Abstract
Compact implementations of the ring variant of the Learning with Errors (Ring-LWE) on the embedded processors have been actively studied due to potential quantum threats. Various Ring-LWE implementation works mainly focused on optimization techniques to reduce the execution timing and memory consumptions for high availability. For this reason, they failed to provide secure implementations against general side channel attacks, such as timing attack. In this paper, we present secure and fastest Ring-LWE encryption implementation on low-end 8-bit AVR processors. We targeted the most expensive operation, i.e. Number Theoretic Transform (NTT) based polynomial multiplication, to provide countermeasures against timing attacks and best performance among similar implementations till now. Our contributions for optimizations are concluded as follows: (1) we propose the Look-Up Table (LUT) based fast reduction techniques for speeding up the modular coefficient multiplication in regular fashion, (2) we use the modular addition and subtraction operations, which are performed in constant timing. With these optimization techniques, the proposed NTT implementation enhances the performance by 18.3–22% than previous works. Finally, our Ring-LWE encryption implementations require only 680,796 and 1,754,064 clock cycles for 128-bit and 256-bit security levels, respectively.
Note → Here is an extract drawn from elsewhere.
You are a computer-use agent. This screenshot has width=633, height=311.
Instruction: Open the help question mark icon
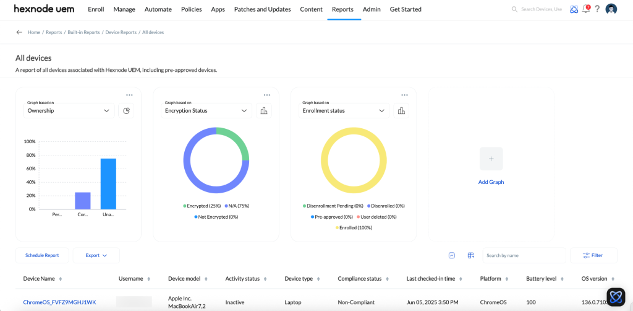[598, 9]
This research of Hwajeong Seo was supported by the MSIT (Ministry of Science and ICT), Korea, under the ITRC (Information Technology Research Center) support program (IITP-2017-2014-0-00743) supervised by the IITP (Institute for Information & communications Technology Promotion). This work of Hyeokchan Kwon and Sokjoon Lee was supported by Institute for Information & communications Technology Promotion (IITP) grant funded by the Korea government (MSIT). [B0717-16-0097, Development of V2X Service Integrated Security Technology for Autonomous Driving Vehicle]. This research of Taehwan Park and Howon Kim was supported by Institute for Information & communications Technology Promotion (IITP) grant funded by the Korea government (MSIT) (No. 2012-0-00265, Development of high performance IoT device and Open Platform with Intelligent Software).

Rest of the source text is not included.